If you ask an adult what childhood memory they treasure the most, many will tell you it’s the memory of bedtime stories as a child. Back then, bedtime stories were a pleasant indulgence – a bit of together time at the end of a busy day. But now, there’s compelling evidence that bedtime stories are hugely beneficial to your children on many levels. But how to do bedtime stories like a pro? Read on for our advice on the when, why, what and how of bedtime stories.
1. When Should I Start Reading Bedtime Stories To My Child?
Truthfully, it’s never too early to start reading to your child. In fact, the sooner the better. It’s thought that reading to your child from an early age can help them to develop sound recognition, which in turn helps to boost language skills and broaden your child’s vocabulary. And the earlier you start doing it, the more likely it is your child will think of reading as a positive and enjoyable experience. Plus, reading bedtime stories is a great way to bond with your baby.
If you’re reading to a newborn or a baby in a cot (i.e. a baby that won’t grab and tear), you can pretty much read anything you think is appropriate, even bits of your favourite books from childhood. Just hearing you read bedtime stories is a positive thing.
2. When Is The Best Time To Read Bedtime Stories?
We’ve talked before about the importance of timing when it comes to reading bedtime stories, but the best guide of all is your own child. If they’re exhausted after bath-time and can barely keep their eyes open once they’re in pyjamas, it’s not wise to keep them awake any longer with a bedtime story.
Remember: one of the key benefits of a bedtime story is to ease your child into a relaxed and happy state before drifting off to sleep. You need to share bedtime stories when your child is receptive enough to enjoy them. That could be before bath-time, before pyjamas, after pyjamas, in your special ‘story chair’ or tucked up in bed – only you can truly judge it. And, if you’re not sure, the best advice is to keep trying until you find a time that works for everyone.
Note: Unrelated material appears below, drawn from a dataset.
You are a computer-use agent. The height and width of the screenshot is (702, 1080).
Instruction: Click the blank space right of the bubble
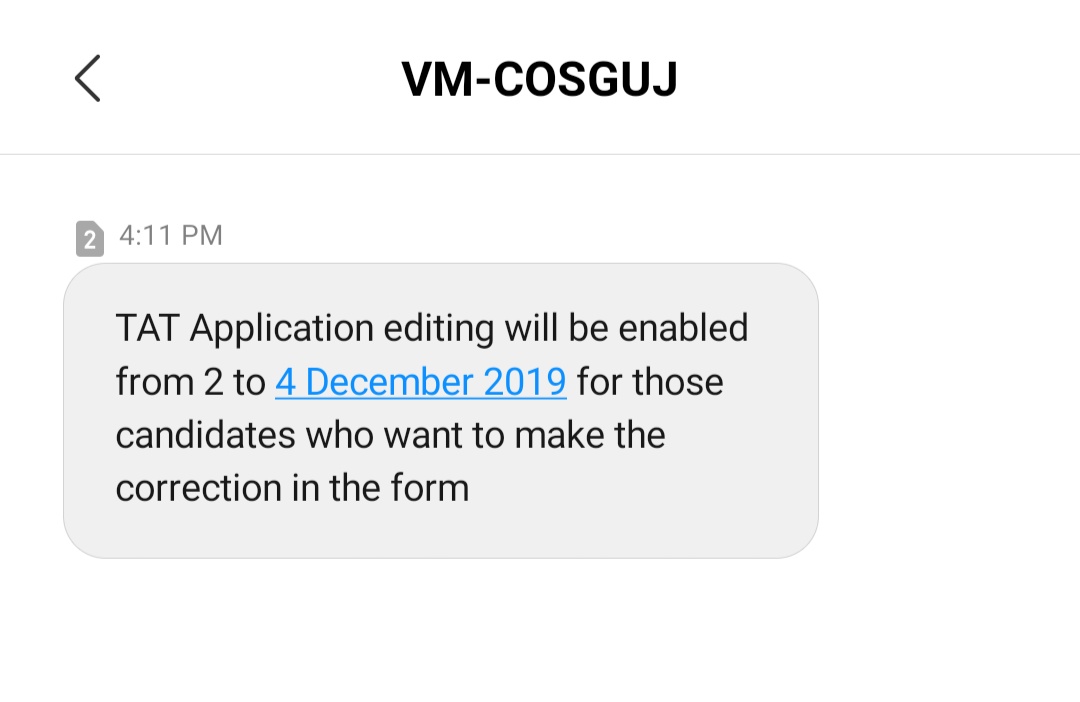tap(949, 411)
The main thing is that you commit to doing that.
3. How Many Bedtime Stories Should I Read?
This largely depends on the age of your children – and experts often look at the length of time you read, rather than the number of books. In the UK, the reading charity Booktrust recommends that you aim for 10 minutes of reading every day. We say, aim for 10 minutes when your children are very little and gradually increase the time as they get older, aiming for 20 to 30 minutes.
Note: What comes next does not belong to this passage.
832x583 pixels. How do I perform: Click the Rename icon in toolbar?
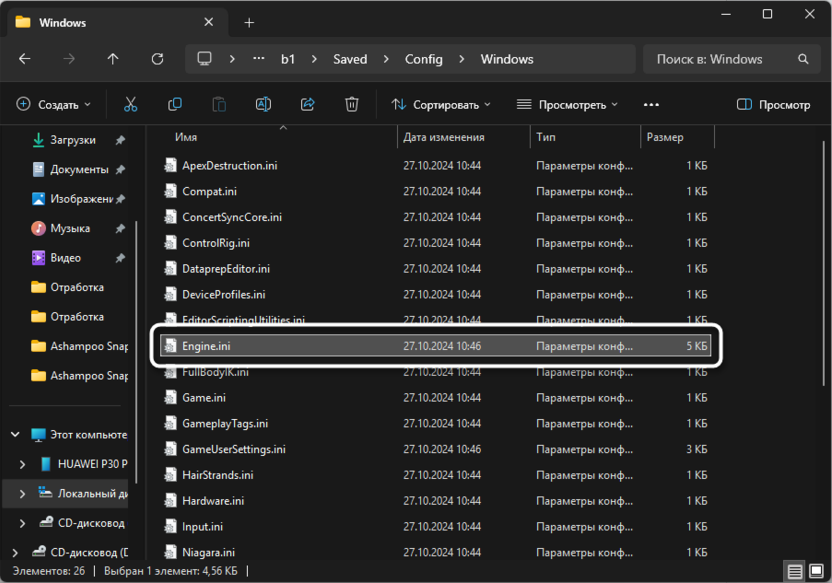263,104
This could equate to one picture book or short story initially, increasing to two or three when they’re a bit older, or a chapter of a book for older children. If you’re really having fun, slot in extra reading sessions earlier in the day or at the weekend. You don’t have to make bedtime stories a mammoth reading session, so keep it short and sweet if you need to.
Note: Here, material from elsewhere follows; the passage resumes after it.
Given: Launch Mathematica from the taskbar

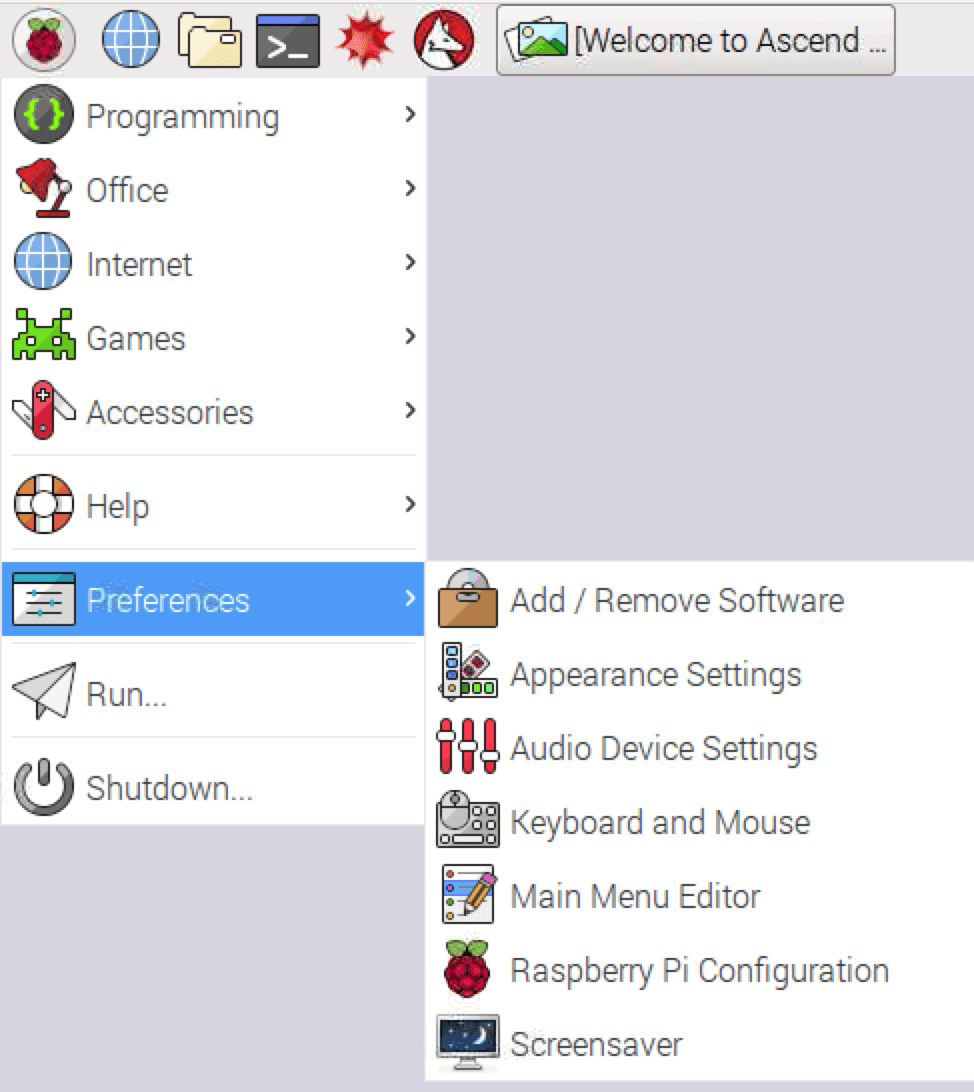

Another great tip – if you both tired and fancy a story time yourself – why not listen to audio stories together? It’s also a bonding experience if the story is new to you both and you can use apps to pick your favourite one and play it while you cuddle together!
4. How Do I Read Bedtime Stories?
With enthusiasm, with pleasure and, most importantly, with time and attention. The key to how to do bedtime stories is to be yourself, even if that means stumbling and tripping over words and avoiding silly voices. You’re not an actor; you’re a parent but you can have a lot of fun together!
Our top tips to finding fab stories are:
- Your local library for classic picture books
- Storytime magazine for a curated selection of tales from all around the world
- Readmio app for a reading experience with sound effects
- Trips to your local bookshop will help you discover new books and magazines together and look forward to sharing them too!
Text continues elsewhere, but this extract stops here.